• WRITTEN REQUEST A: In the school passage, list every quality Argent says instruction must have for kids to truly be successful.
• WRITTEN REQUEST B: According to the school passage, why are kids calmer in the hallways? Answer in one to three sentences.
• WRITTEN REQUEST C: Rewrite the school passage's paragraph that begins "We want every student college ready" in one shorter sentence that keeps its main point.

• EXCERPTED PASSAGE:
□ □ □ □ □ □ □

She said the change in her students has been dramatic and that it’s also changed her.
“You wake up in the morning and you’re like, ‘OK i’m going to go to work today’ and I usually think, ‘OK, I’m going to see this kid today. I can’t wait to ask them what happened at their basketball game that they were talking about’ or something like that.”
“What we notice in the hallways is that kids are a lot calmer because they’re going to a classroom they feel comfortable in,” Jim Argent told CBS North Carolina.
Argent is the school principal.
He said he knew they had to try something different.
“In order for kids to truly be successful you have to have relationships and you have to have instruction that is engaging and rigorous and innovative and really meaningful to students,” Argent said.
Mahogany Atkison is a student who said the approach to teaching has made a big difference in her life.
“Before I had troubles. I was like a troubled student. Now I want to go to ECU and I want to be a nurse practitioner and do big things,” Atkinson said.
Argent said that’s the point.
“We want every student college ready and if a student chooses not to go to college we want it to be because they choose not to not because they can’t,” Argent said.
Knightdale High School was just recognized as a “National Showcase School.”
It’s one of just 52 schools in the country honored for the success of the program.
“To have them validated, to have our teachers to be able to say yeah we’re doing something special that really makes me feel good,” said Argent.

□ □ □ □ □ □ □

• DATA EXCERPT:

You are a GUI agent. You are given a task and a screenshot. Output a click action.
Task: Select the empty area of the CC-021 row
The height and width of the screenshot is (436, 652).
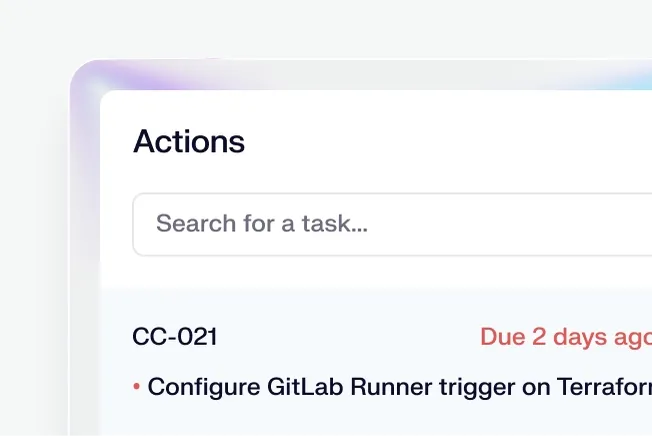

□ □ □ □ □ □ □

• RESPONSE A: Engaging, rigorous, innovative, and really meaningful to students.

• RESPONSE B: Kids are calmer in the hallways because they are going to a classroom they feel comfortable in.

• RESPONSE C: Argent said the goal is for every student to be college ready, so that a student who skips college does so by choice, not because they can't go.